Work to complete: Which lines of the material hold the word "Expand"? Copy each one.

Listed records:
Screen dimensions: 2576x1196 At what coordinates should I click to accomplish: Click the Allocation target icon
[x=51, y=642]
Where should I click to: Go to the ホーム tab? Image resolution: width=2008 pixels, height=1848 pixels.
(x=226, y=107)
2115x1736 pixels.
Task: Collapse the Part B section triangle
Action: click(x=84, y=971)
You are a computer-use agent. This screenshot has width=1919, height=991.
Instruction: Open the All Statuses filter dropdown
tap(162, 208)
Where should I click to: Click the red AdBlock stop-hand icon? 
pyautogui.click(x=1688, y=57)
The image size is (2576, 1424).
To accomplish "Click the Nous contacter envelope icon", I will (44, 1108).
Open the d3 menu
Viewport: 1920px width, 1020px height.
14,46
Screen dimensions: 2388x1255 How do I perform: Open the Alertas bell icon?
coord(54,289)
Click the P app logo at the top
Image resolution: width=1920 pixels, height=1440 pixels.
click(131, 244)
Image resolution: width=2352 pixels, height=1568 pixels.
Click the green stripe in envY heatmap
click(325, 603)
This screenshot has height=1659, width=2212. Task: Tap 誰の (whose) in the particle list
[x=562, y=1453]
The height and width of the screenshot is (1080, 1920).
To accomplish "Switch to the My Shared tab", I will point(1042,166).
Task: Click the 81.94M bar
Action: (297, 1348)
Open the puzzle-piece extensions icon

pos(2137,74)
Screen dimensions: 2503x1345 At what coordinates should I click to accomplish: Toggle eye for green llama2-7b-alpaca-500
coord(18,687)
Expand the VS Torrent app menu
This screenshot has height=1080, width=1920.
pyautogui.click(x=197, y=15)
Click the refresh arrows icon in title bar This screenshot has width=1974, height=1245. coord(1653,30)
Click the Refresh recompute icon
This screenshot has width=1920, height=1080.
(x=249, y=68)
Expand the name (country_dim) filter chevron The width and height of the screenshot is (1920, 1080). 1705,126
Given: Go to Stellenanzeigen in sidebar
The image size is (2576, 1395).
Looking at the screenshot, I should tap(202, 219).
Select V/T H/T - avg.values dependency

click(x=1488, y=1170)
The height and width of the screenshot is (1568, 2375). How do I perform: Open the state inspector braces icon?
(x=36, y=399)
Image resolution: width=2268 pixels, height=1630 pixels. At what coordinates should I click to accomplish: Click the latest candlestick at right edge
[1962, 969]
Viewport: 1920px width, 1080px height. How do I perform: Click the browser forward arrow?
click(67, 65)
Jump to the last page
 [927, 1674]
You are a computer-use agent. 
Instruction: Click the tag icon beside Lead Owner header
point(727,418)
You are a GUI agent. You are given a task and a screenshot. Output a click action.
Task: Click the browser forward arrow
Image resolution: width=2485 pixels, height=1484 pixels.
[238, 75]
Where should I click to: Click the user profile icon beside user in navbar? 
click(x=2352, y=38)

Exercise solution:
Expand the VS Torrent app menu
Expand the name (country_dim) filter chevron The width and height of the screenshot is (1920, 1080). 1705,126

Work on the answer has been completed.